How to prevent frost damage in your garden

Frost can cause devastation in a garden, even after just one night. But you can protect your garden plants against frost by taking a few quick and easy precautions. 

If there is a frost warning – that is for temperatures to dip below -2 or lower, then you need to mind your sensitive plants and protect them against frost damage. The most vulnerable to frost tend to be young lettuce plants.

Protecting vulnerable plants against frost 

Customers at CountryLife often ask me: what is the best way to protect garden plants against frost? I always suggest having two particular and inexpensive frost shields to hand – a fleece which can be draped over plants to form a tepee or a mini tunnel. Mini tunnels also double up as fantastic shields to promote early stage growth in young plants. They fold up easily and can be stowed away for their next use.

I often use a fleece in my own garden to protect my sweet peas as soon as a frost alert is issued. I stick a bamboo cane in the centre and drape the fleece over to form a tent-like structure.
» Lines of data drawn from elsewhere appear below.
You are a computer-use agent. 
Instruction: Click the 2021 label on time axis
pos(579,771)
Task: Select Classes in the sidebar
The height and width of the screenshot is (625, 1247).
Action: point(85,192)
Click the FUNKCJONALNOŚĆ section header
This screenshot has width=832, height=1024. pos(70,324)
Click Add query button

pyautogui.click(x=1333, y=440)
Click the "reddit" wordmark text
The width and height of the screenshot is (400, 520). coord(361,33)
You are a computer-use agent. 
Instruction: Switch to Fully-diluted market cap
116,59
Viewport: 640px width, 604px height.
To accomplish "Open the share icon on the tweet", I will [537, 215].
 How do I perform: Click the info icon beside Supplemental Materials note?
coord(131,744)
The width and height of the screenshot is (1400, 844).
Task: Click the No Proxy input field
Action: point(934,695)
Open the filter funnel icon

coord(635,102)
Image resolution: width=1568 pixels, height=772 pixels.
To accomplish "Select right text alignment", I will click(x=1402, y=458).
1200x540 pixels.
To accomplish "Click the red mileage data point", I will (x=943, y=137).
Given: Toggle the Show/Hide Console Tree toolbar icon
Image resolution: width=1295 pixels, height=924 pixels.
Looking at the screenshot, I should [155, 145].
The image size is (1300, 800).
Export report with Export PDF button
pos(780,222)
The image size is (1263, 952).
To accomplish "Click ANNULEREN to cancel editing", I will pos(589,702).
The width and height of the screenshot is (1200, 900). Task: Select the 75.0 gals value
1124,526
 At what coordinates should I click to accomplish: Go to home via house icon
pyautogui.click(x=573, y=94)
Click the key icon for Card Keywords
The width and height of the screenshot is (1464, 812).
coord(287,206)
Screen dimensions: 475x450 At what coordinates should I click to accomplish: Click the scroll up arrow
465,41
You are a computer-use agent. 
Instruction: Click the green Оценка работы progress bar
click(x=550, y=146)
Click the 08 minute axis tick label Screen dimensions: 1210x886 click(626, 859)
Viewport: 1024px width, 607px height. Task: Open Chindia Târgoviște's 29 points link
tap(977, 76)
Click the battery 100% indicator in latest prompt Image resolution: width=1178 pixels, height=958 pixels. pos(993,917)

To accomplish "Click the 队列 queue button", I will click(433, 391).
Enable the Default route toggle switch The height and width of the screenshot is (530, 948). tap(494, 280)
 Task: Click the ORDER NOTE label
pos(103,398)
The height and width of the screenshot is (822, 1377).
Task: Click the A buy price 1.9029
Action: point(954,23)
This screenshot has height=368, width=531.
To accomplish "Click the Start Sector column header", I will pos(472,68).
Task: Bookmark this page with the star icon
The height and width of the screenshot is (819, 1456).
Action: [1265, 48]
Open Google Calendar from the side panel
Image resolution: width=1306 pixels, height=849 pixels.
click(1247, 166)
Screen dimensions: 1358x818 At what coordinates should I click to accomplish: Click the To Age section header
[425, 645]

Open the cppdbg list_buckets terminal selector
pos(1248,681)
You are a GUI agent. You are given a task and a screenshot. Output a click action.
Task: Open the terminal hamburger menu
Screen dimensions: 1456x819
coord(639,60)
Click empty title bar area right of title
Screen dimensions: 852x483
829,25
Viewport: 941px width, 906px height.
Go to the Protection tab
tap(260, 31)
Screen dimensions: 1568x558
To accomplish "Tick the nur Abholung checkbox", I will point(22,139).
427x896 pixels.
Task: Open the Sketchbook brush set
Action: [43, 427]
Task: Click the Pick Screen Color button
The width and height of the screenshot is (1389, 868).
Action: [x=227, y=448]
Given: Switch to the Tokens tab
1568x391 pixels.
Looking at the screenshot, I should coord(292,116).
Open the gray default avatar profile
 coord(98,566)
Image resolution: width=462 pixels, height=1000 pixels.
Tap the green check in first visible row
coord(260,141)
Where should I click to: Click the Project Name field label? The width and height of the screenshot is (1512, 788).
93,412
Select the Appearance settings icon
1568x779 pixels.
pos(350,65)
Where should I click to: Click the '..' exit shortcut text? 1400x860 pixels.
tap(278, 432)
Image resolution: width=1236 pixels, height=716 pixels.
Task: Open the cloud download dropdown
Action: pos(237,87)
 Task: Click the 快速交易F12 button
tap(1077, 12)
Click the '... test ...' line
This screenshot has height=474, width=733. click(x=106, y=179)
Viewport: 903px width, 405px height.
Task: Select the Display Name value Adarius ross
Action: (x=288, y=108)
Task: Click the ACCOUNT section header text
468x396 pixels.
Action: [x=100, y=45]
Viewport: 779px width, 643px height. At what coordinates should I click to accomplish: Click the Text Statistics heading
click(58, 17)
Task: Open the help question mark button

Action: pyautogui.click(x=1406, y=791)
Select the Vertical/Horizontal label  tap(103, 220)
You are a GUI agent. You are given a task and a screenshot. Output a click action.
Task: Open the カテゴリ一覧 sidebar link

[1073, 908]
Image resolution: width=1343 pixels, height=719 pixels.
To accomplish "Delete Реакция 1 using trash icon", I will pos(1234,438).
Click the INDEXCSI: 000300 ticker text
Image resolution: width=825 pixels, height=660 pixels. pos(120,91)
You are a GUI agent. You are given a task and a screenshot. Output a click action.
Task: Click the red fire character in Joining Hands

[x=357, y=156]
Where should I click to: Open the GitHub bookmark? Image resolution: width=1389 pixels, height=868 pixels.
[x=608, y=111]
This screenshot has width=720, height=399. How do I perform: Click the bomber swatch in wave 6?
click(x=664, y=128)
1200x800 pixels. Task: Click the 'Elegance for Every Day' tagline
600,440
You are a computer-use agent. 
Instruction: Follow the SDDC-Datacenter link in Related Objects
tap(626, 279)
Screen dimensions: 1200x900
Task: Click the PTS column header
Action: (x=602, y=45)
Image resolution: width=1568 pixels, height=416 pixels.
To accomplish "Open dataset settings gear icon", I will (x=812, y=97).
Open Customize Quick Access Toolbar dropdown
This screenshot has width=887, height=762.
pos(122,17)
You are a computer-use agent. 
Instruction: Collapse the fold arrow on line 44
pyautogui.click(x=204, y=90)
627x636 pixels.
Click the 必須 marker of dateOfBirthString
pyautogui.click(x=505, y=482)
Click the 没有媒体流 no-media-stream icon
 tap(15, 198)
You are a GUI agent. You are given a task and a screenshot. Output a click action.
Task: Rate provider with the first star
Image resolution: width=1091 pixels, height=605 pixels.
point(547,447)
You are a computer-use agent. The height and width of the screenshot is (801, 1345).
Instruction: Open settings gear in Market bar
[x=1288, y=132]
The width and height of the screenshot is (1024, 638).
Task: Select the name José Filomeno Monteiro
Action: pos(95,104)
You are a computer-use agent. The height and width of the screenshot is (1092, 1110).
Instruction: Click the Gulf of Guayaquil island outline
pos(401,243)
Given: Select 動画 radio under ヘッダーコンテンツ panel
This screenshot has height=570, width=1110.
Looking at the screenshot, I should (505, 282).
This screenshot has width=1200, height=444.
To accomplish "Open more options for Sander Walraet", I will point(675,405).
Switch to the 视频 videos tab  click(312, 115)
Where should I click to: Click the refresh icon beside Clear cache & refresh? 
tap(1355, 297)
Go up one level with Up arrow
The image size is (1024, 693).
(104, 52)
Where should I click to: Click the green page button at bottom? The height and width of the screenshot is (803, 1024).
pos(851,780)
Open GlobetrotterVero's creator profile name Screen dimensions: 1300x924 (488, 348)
It is important that the fleece doesn’t touch the foliage.

Slow thawing frosted plants 

If you miss a frost alert and wake to a glistening garden, all is not lost. It is possible to still protect frozen plants. Head out into the garden with a few sheets of newspaper and lay these over any frost-sensitive plants. This will slow the thaw. The plant cells may still be frozen but they will thaw slower and this will prevent damage.

CHRYSANTEMUM before early frosts with newspaper

It is also important that you try to stay off the grass as much as possible in the frost. It breaks the stems of the grass and leaves you with black or brown patches afterwards.

Finally, if you are sowing vegetables during the frosty season, start your plants off in pots indoors. Only introduce them to the outdoors when the threat of frost has gone. Beans, peas and cabbage are the most frost sensitive vegetables and require a little more TLC!